When I first started playing lacrosse I was, understandably, terrible. It was brand new to me. But at the age of five, I had the joy of not knowing that I wasn’t supposed to immediately be good. Likely because of that, I stuck with it. My older brother was kind enough to have a short catch with me almost every day that first summer. And I got a little bit better each day.

When I first started meditating as an adult, I was, I thought, terrible at it. I had not yet realized that meditation is not something I could win. Like my mother, I became frustrated, even infuriated, as my thoughts would hijack me immediately and constantly. Three minutes of sitting was like climbing Everest. But I learned that though I couldn’t corral my thoughts, what I could do was commit to building my practice. So I made a commitment to just sit, in one spot, quietly, every day, for five minutes, or ten minutes, or maybe even twenty minutes. That’s it. If you do this, don’t set a finish line, not yet. Just sit as long as you can or are able, even if it’s only five minutes. Notice how you feel before, and after each sit. Notice how your practice is different after three or four weeks of just sitting.
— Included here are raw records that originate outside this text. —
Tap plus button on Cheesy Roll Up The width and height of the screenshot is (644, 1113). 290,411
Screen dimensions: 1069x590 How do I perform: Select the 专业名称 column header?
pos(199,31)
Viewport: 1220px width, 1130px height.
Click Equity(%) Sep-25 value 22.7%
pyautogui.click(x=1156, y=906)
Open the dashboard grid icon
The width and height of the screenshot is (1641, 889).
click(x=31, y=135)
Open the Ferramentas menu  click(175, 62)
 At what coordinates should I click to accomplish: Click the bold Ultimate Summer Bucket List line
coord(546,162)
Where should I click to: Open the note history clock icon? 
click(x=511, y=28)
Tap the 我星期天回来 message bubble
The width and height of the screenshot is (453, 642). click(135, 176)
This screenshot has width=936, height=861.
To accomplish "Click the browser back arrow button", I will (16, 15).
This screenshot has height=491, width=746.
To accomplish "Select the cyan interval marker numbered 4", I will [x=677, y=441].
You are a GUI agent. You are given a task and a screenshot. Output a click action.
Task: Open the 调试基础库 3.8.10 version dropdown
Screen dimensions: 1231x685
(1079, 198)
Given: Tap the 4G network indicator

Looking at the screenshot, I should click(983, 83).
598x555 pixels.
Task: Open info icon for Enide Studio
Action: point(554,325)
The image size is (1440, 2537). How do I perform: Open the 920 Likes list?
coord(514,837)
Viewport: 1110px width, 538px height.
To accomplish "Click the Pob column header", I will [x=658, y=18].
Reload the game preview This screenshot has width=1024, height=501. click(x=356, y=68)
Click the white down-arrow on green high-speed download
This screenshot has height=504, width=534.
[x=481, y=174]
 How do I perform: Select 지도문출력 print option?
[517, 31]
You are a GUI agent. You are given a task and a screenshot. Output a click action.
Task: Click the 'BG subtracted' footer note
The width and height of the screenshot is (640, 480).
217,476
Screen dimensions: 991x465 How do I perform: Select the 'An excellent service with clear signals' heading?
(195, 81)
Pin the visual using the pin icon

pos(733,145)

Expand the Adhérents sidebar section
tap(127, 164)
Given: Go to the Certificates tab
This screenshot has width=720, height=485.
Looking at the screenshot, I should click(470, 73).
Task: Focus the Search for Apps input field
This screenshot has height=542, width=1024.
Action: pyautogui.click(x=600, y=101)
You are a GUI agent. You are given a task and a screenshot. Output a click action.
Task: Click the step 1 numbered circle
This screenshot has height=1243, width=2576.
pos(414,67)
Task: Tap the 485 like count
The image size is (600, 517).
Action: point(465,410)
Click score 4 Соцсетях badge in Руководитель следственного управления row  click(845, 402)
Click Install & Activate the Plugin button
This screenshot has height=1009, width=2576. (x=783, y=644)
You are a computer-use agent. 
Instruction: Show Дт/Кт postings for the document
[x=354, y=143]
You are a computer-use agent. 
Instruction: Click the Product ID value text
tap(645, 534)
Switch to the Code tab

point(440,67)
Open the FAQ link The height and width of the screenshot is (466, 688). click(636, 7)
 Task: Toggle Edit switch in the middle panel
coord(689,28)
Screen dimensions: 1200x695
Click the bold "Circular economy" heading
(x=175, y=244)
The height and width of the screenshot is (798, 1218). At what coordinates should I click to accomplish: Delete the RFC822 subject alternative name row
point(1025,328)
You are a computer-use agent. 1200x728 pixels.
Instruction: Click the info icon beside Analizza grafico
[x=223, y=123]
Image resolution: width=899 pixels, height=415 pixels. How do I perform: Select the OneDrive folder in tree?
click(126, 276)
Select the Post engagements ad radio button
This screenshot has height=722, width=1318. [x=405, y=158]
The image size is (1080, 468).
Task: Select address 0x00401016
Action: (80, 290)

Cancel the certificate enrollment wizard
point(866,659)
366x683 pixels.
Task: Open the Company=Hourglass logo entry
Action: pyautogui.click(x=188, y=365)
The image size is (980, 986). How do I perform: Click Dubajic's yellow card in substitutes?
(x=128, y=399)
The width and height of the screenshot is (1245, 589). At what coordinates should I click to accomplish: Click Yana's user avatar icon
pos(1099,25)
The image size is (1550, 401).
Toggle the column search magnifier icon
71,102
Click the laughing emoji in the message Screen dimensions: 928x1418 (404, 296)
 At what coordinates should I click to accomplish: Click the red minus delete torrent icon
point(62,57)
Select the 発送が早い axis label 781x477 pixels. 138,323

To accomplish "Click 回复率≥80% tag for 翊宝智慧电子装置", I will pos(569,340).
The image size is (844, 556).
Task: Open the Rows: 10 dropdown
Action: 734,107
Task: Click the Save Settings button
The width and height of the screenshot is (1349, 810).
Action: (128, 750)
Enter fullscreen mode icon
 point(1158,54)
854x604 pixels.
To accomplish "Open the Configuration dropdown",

2. My Mind is Going to Think…Constantly

This is inevitable, it’s what our mind is programmed to do. It responds to stimuli, as our senses are constantly shouting back at us. It’s a computer that wants to grab on to something, to work on it, analyze it, do something with it. All I could do was get a little bit better each time in noticing when it took off on its own and took me with it, and then came back into my body in that present moment of sitting. It was about not getting lost or carried away by my thoughts, but rather journeying away from where I was in that moment. And building that muscle of watching my mind wander, being okay with it, and then coming back into this moment, over and over, until I began spending less time lost with my thoughts, and more time in the here and now. (Looking ahead, as a result, the conversations with other people that I now have are much more interesting and rich. I spend far less time half listening in anticipation of responding, and far more time actually hearing what is said.)

3. My Mind Needs Space

It’s like the old relationship cliché, “I just need space.” It turns out, so does my mind. As my practice evolved, I noticed that the more I tried to exercise control over my mind, keeping it in the here and now, the more it wandered. One day I decided to just let it go. I stopped trying to keep it here, or to even bring it back to the moment. I just gave it permission to run and do whatever it wanted in the infinite space it has. And you know what? Pretty soon it lost interest and calmed down, like a dog that’s run itself out. And each time I did this it took a little bit less time for that dog to tire out and come back to curl up at my feet (or at least start nosing me saying, “hey, what’re you doing?”) All I had to do was give it space.

4. The Mind’s Eye Shifts

At a certain point, my mind found something new to be interested in. After that small milestone of my mind wearing itself out with thought when I let it wander free, it found another object on which to focus. It found itself. It began to turn and look inward. This started a whole new round of running away, only now thinking about itself (how narcissistic, no…?) As frustrating as this was at first, and it was frustrating, once I got past the idea that I was just focusing on myself, I understood that I was accessing a deeper layer of myself. My own thoughts had become objects to look at. And I reminded myself of #2 and #3 above. I let it think. I gave it space. And then I noticed how interesting it was that I was watching my mind think.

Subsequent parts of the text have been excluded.